Eggs, bacon, spam, spam, and spam (SEM 101)

What is spam? One could argue that spam is a multi-faceted thing. The word itself has many definitions. For example, it can be defined as a processed spiced ham and pork slathered with a gelatinous glaze food product found in a tin (it’s apparently very popular in Hawai’i, don’t you know?). However, spam is also often used to reference a very popular comedy sketch written and performed on Monty Python’s Flying Circus (it was punctuated with a waitress reciting a menu in which the canned meat was used multiple times as a featured ingredient in almost every dish, which drives a woman customer to exclaim, “I don’t like spam!”). It can also refer to all of the unwanted, advertising email that congests the Internet on a daily basis is also colloquially known as spam (per one study from 2008, more than 78% of all Internet email traffic on a given day, over 200 billion messages, are unwanted).

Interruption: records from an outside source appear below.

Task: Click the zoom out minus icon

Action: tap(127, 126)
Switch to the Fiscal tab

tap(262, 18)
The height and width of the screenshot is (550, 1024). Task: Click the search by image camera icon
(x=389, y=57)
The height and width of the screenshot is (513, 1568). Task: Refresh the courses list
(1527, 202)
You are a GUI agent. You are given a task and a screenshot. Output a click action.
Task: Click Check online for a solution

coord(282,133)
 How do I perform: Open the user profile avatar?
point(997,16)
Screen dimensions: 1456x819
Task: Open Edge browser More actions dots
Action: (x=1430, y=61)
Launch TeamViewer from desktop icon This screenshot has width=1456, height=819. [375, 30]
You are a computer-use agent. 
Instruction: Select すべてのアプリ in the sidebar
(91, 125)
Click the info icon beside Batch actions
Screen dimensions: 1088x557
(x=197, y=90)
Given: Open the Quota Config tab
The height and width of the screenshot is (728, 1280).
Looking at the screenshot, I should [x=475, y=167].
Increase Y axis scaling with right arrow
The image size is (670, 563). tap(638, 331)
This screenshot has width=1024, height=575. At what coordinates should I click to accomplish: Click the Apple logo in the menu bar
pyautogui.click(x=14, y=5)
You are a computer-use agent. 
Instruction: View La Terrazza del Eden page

It seems that we’ve established a lexicological pattern that most folks don’t like the various incarnations of spam (Hawai’i notwithstanding). While any of those preceding versions of spam may occasionally affect the lives of the webmaster community (especially those who love gelatinous-coated, processed meat products, absurd humor, or inappropriate and unsolicited advertising), the version of spam that concerns webmasters most is web spam.

Web spam

So what is web spam? Web spam is unwanted web content that uses overtly manipulative techniques in an effort to fraudulently attain undeservingly high ranking in search engines. As a webmaster, your work goals include building your brand, instilling customer trust and loyalty, and in the end, getting conversions. But by using web spam techniques, you are ultimately doing yourself more harm than good.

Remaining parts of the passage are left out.